-- How to complete this task --
Write the data out again exactly, dropping any images it holds.

-- Source data --
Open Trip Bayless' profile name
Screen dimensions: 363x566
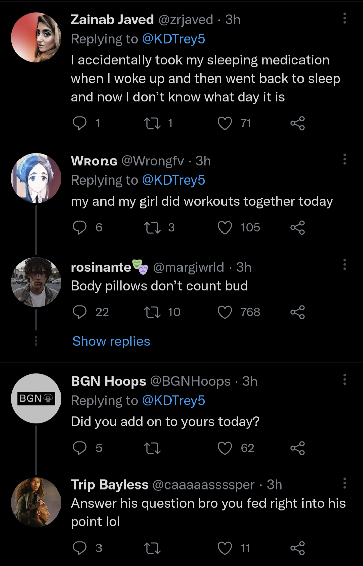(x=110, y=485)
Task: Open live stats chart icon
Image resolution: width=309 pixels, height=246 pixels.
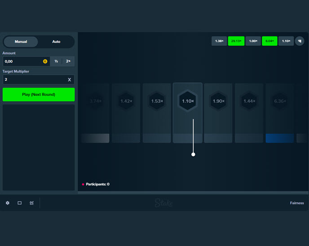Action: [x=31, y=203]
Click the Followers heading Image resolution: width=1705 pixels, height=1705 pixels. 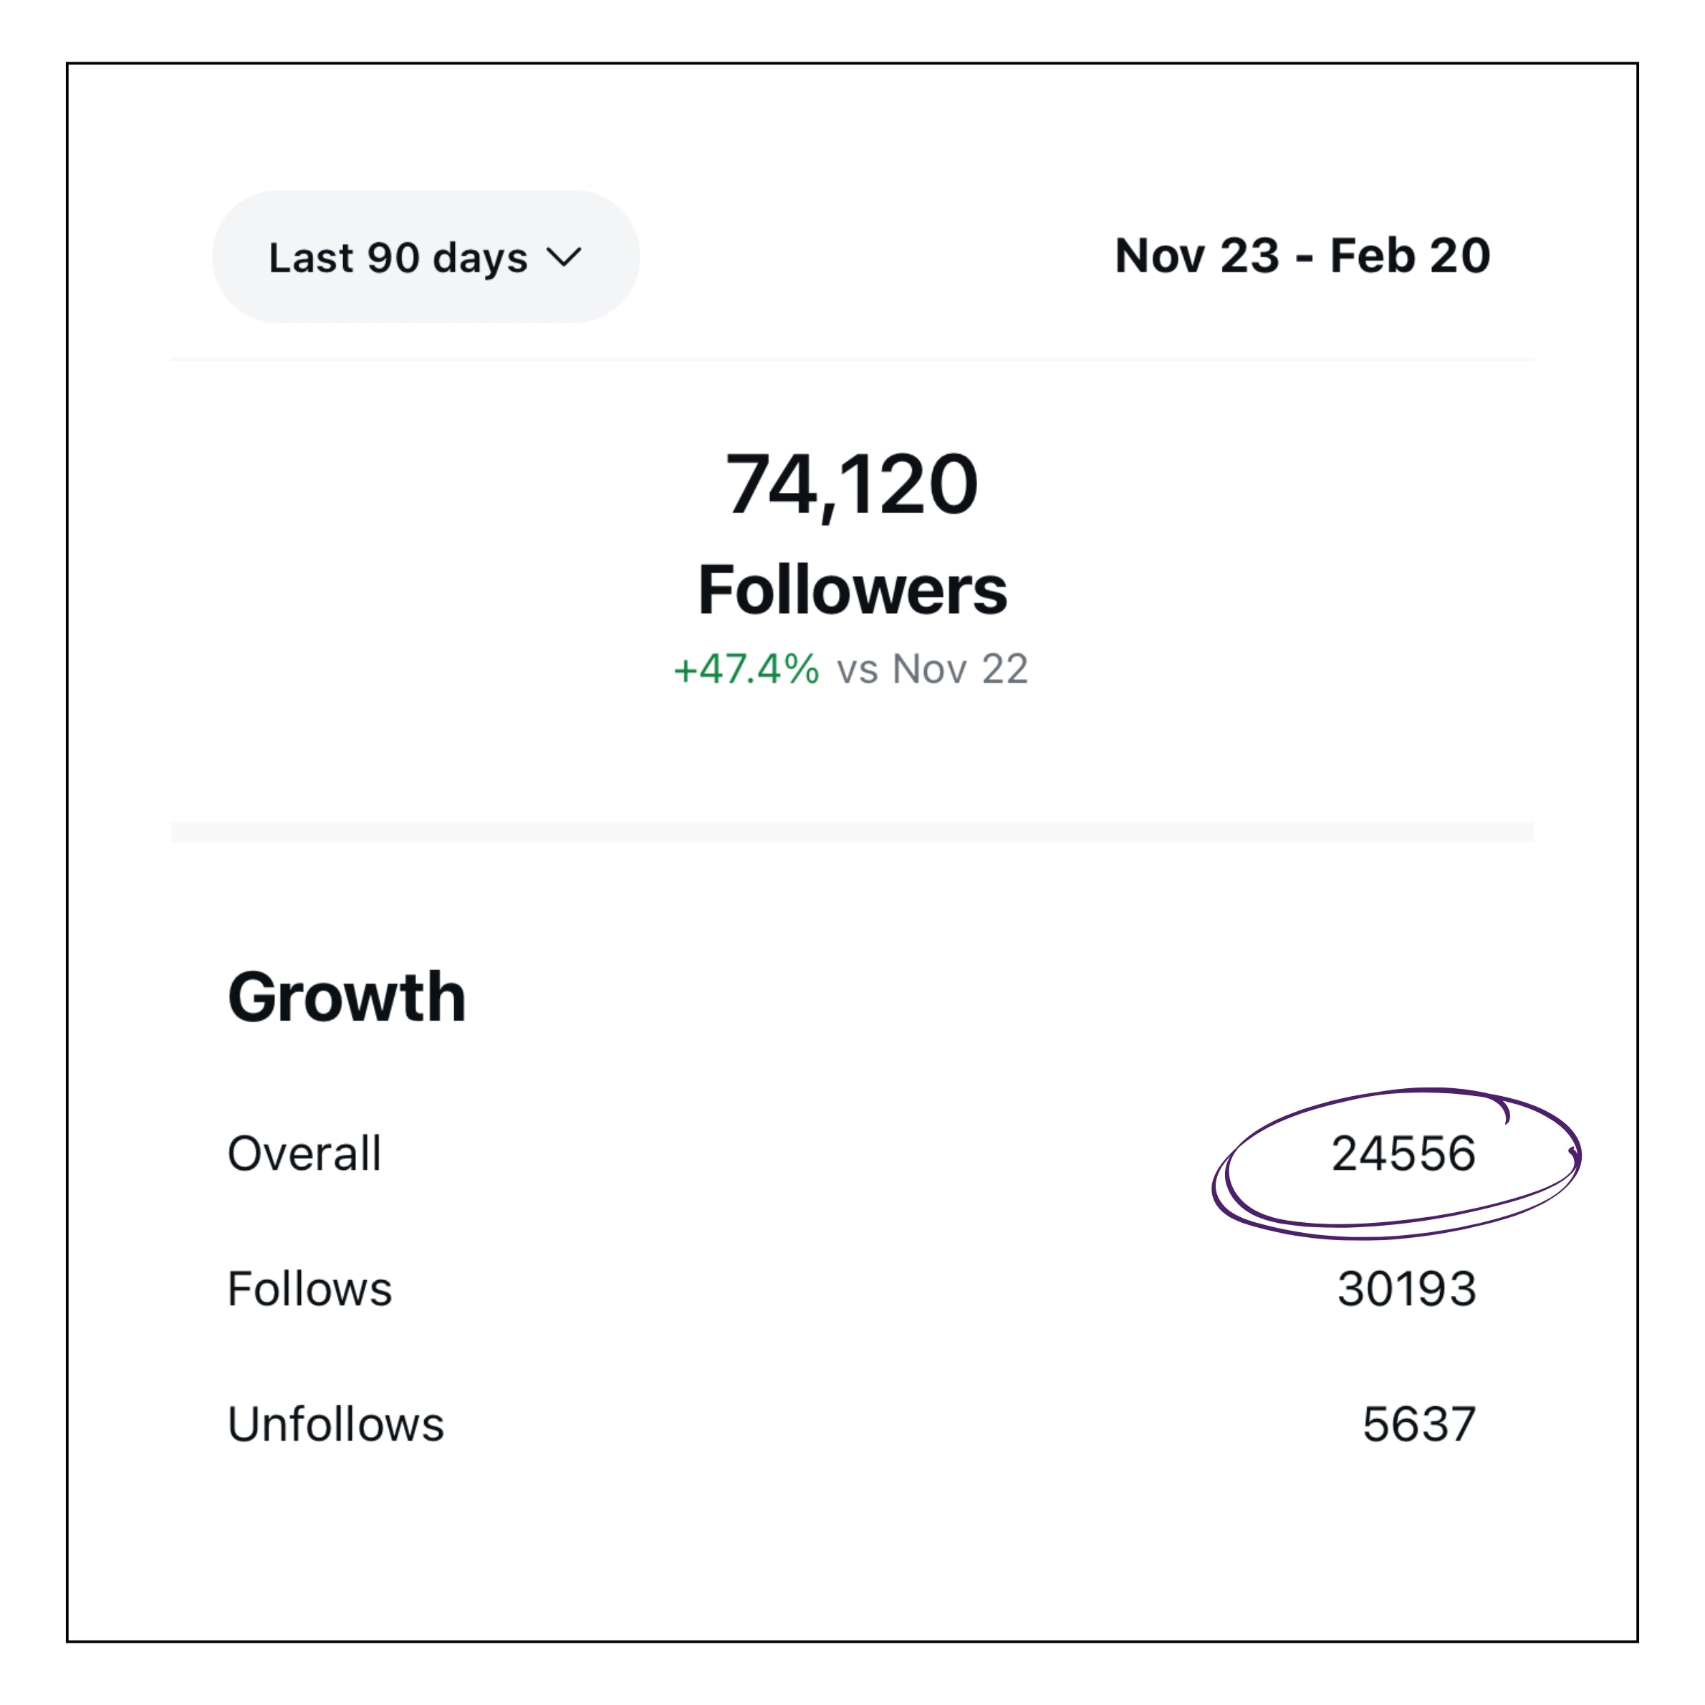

-- Result --
Open Trip Bayless' profile name
Screen dimensions: 363x566
(x=110, y=485)
Task: Open live stats chart icon
Image resolution: width=309 pixels, height=246 pixels.
Action: [x=31, y=203]
Click the Followers heading Image resolution: width=1705 pixels, height=1705 pixels. 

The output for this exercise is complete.